Thanks, CS. Someday I want to be able to do furniture-grade projects and realize I've gotta start somewhere. I'm already a master at bolting large pieces of wood together that don't necessarily have to look good. So I guess I'm making progress. LOL!

Luckily, my buddy and his wife are utilitarian people and are quite happy with their storage bin shelf unit...er, shoe rack. Because that's pretty much my level of woodworking skill ATM. Addtionally, I am horrible with finishing. Paint/stain/sanding b/t coats...I'm all thumbs with that.

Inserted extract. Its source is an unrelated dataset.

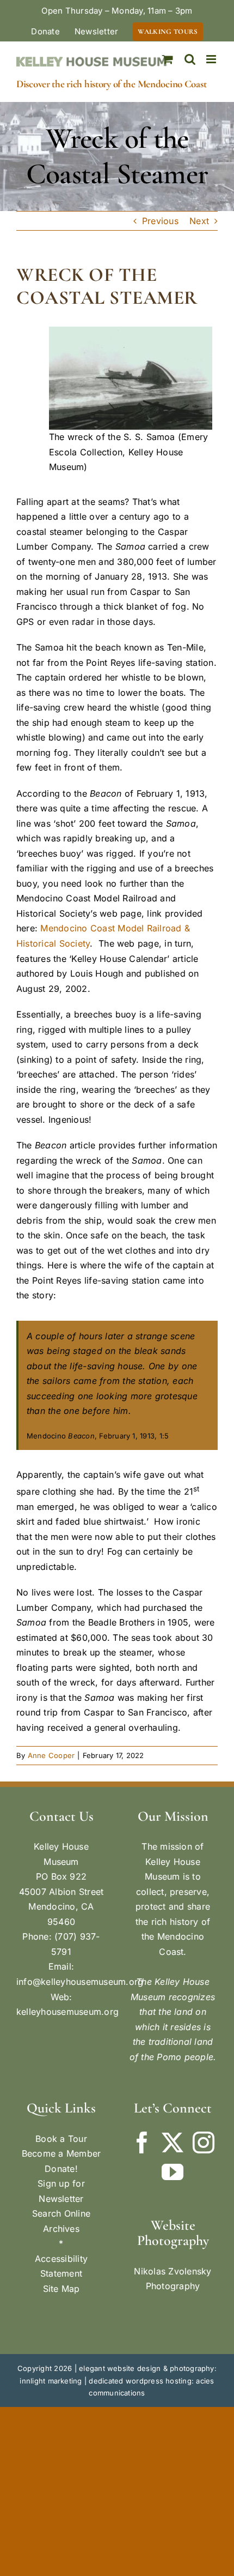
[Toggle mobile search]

My wife would love a custom shoe rack...but MY WIFE...she wants the rack made of alternating-height dowels that that the heels delicately rest on and different heights b/t levels for short, medium and high heels AND the dowels different colors to aid in shoe-sorting and selection AND and heights interchangable AND "Oh! I got a splinter...make it more smooth and soft!"...and now you know why I specialize in plywood-garage-bench-quality-construction. :ninja:


----------



## ddreese (Aug 16, 2012)

Looks great. I wouldn't have thought to cut the dados for the shelves like that. I will have to remember that for in the future.


----------



## MagGeorge (Jul 5, 2012)

A great looking and sturdy shoe rack! Like the great build and joinery. A great project to be proud of.


----------



## EWerner (Oct 14, 2010)

I like how all the joints are nice and tight so you must of done some test fitting before cutting all gazillion dados. Nice job. Is twenty cubbies enough?:smile: My wife would need two of those.

Eric


----------



## sanchez (Feb 18, 2010)

Looks good, nice project. The fact that it is nice and square with all those joints means you're doing something right!


----------



## mikeintexas (Oct 25, 2011)

EWerner said:


> I like how all the joints are nice and tight so you must of done some test fitting before cutting all gazillion dados. Nice job. Is twenty cubbies enough?:smile: My wife would need two of those.
> 
> Eric


Ironically, my buddy emailed me today and asked me to build another one. Seriously. LOL! The next build will be done in half the time this took, now that I have half a clue of what I'm doing.


----------



## mikeintexas (Oct 25, 2011)

ddreese said:


> Looks great. I wouldn't have thought to cut the dados for the shelves like that. I will have to remember that for in the future.


I didn't either. Credit goes to RogerInColorado for that one. :thumbsup: It works VERY well.


----------



## <*(((>< (Feb 24, 2010)

Nice work Mike, add 4 legs some trim and crown and you just built what I built, that you had commented on. 

Should have made two of those :laughing:

I'm sure your buddies wife will be self conscious about her smelly feet around you with the breathing holes you put in that rack :laughing:

I'm sure your buddies wife will love it, very functional


----------



## BZawat (Sep 21, 2012)

That came out great! You built it exactly how I would have. Was going to toss my 2 cents in on your other thread but Roger said all that needed said. A job well done! Keep em coming


----------



## kjhart0133 (Feb 4, 2009)

Very nicely done. I'd suggest, if you haven't done so already, adding a 'shim' or some appropriately dimensioned piece(s) under the bottom shelf to prevent sagging over time, which it will definitely do if not supported.

Kevin H.


----------



## Smith Brother (Dec 9, 2012)

Looks like it will hold 60-80 pairs, or more, maybe a purse or two, or three, or a zillion. LOL It's a GIRL THING...... 

Nothing wrong with building/sharing a basic build. Nice job.

Dale in Indy


----------



## rayking49 (Nov 6, 2011)

shopman said:


> Although the project seems simple you are utilizing measuring and construction techniques that carry over into all types and level of projects. be proud of what you made. you did it yourself and did a good job.:thumbsup:


+1 to this, and as I said it looks great.


----------